“What’s for dinner?” That’s the central organizing question for Michael Pollan’s brilliant book on the U.S. food system, The Omnivore’s Dilemma.
And today, I had a spectacular personal experience of the growing alternatives to the mainstream industrial food system that are described in part in the book, and that are being celebrated this weekend in San Francisco at Slow Food Nation.

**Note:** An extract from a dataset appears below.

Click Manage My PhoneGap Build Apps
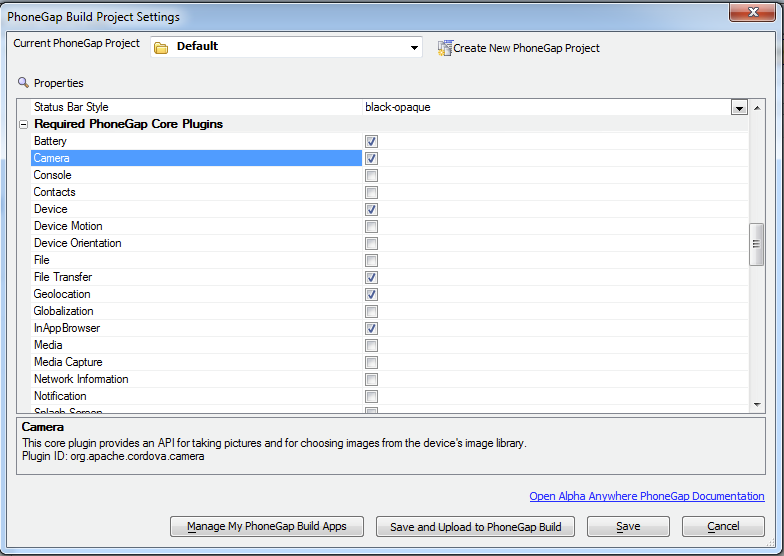Viewport: 784px width, 556px height. pyautogui.click(x=267, y=526)
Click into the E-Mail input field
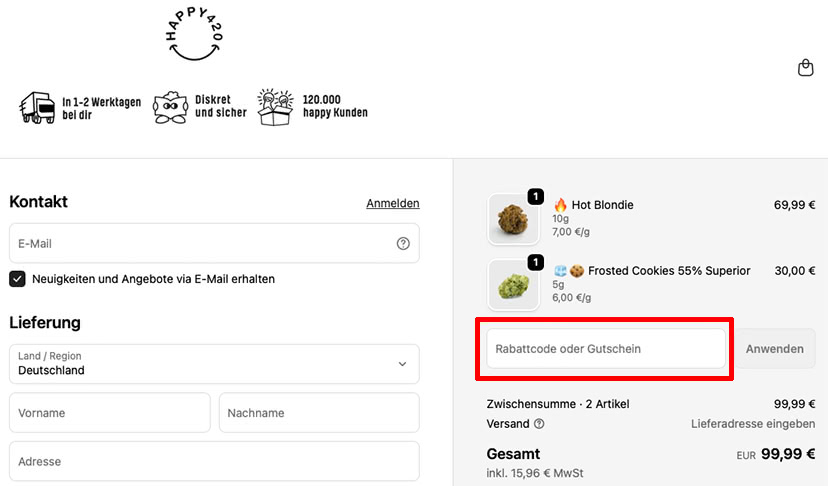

In the late afternoon, I paid a brief visit to the Victory Garden in front of San Francisco’s City Hall. The festivities had ended for the day, but I walked around the garden and saw that the corn that I had seen a month ago had grown to over 7 feet. I walked home on Polk Street, past the many restaurants from around the world, and stopped across the street from one of my favorites, Modern Thai, asking myself, “What should I have for dinner?”
I decided to keep walking, because I wanted to cook something. I wasn’t sure what, but planned to stop at one of two grocery stores on the way home. When I reached the end of the block, ‘lo and behold, a brightly-dressed woman pulls up to the red light on a bicycle laden with baskets of colorful flowers, tomatoes, bell peppers, and string beans. She saw me smiling and staring, and yelled out, “Do you want some?”
Of course! THAT’s what I’m having for dinner. So I bought two bunches of kale and some yellow squash and zucchini (which I’ll cook with tomatoes and onions I already had).
Airielle farms at Green Oaks Creek Farm & Retreat in Pescadero, off Highway 1. They sell their organic produce at the Palo Alto farmer’s market, and also have a CSA program with about 40 members. They also have a retreat center, and on third Saturdays are open to the community for berry-picking and concerts.
Airielle said that ideally she would be closer to customers, but she did deliver five CSA boxes recently to customers near the farm; the 30-mile round-trip was a lot of work but it was manageable. Today, Ariel had driven into San Francisco with her musician buddy who rode his Xtracycle bicycle (Airielle had the Xtracycle supporting her market, too,) with a cello strapped to the back and played his plastic container drum as he pedaled.
They were on their way to Fort Mason for the evening concert, and she had decked out her bike with produce as a demonstration of a rolling farmer’s market. This was an extreme kind of local farmer’s market since it pulled up next to me, so it’s safe to say that this was a unique and wondrous event, not something that I can count on as an Everyday Sustainable way for me to make my dinner. Unfortunately.
However, two Everyday Sustainable Practices helped make it possible.
- I was walking, so I was open to this chance encounter.
- I was carrying my handy-dandy tote bag, so I could easily carry home the veggies.
I hope Airielle and her compadre found some more happy customers along Polk Street. And there’s no doubt they got some smiles.